Nieves Elisa B, García Andrés J
Wallace H. Coulter Department of Biomedical Engineering, Georgia Institute of Technology and Emory University, Atlanta, Georgia, USA.
Petit Institute for Bioengineering and Biosciences, Georgia Institute of Technology, Atlanta, Georgia, USA.
Curr Opin Biomed Eng. 2025 Sep;35. doi: 10.1016/j.cobme.2025.100598. Epub 2025 May 17.

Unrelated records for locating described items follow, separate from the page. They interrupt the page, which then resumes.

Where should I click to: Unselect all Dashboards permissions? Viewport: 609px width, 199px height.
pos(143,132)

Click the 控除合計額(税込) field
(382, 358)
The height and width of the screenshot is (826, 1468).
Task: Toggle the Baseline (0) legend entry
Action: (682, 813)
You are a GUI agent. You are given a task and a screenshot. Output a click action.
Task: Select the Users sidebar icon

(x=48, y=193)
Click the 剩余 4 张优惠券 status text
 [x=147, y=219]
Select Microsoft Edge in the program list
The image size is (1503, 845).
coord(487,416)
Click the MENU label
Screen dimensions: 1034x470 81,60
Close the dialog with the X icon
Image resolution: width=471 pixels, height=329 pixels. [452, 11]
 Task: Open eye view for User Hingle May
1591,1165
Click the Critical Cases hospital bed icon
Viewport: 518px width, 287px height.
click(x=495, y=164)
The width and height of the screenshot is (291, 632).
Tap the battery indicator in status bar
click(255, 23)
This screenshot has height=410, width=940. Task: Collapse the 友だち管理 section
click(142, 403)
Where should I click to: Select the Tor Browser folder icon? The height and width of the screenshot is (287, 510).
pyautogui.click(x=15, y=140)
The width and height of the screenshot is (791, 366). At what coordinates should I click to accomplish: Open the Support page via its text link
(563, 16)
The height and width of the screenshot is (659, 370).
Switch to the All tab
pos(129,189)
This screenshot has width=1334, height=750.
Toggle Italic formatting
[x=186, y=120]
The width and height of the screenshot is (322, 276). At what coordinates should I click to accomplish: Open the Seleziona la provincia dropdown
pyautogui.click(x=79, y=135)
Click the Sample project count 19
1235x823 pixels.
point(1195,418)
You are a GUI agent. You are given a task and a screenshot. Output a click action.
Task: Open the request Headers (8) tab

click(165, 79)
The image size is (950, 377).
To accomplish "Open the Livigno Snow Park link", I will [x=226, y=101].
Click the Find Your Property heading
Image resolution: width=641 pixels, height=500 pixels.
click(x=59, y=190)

Fibrotic diseases are characterized by the excess production of extracellular matrix components that leads to changes in tissue mechanics and function. Mechanosensing altered during the onset of pulmonary fibrosis is hypothesized to form a positive-feedback loop that contributes to the progression of the disease. However, the exact mechanism(s) leading to fibrotic tissue remodeling as opposed to homeostatic tissue remodeling remains unknown. The development of innovative laboratory models of pulmonary fibrosis has facilitated mechanistic studies of pathogenic mechanosensing and identified new anti-fibrotic candidates. This brief review will cover recent (< 5 years) publications that explore mechanotransduction pathways contributing to the development of pulmonary fibrosis and innovative laboratory models that can advance the field.
纤维化疾病的特征是细胞外基质成分过度产生,导致组织力学和功能发生变化。据推测,肺纤维化发病过程中机械传感的改变会形成一个正反馈回路,促进疾病进展。然而,导致纤维化组织重塑而非稳态组织重塑的确切机制仍然未知。肺纤维化创新实验室模型的发展促进了对致病性机械传感的机制研究,并确定了新的抗纤维化候选物。这篇简短的综述将涵盖最近(<5年)探索促成肺纤维化发展的机械转导途径的出版物以及能够推动该领域发展的创新实验室模型。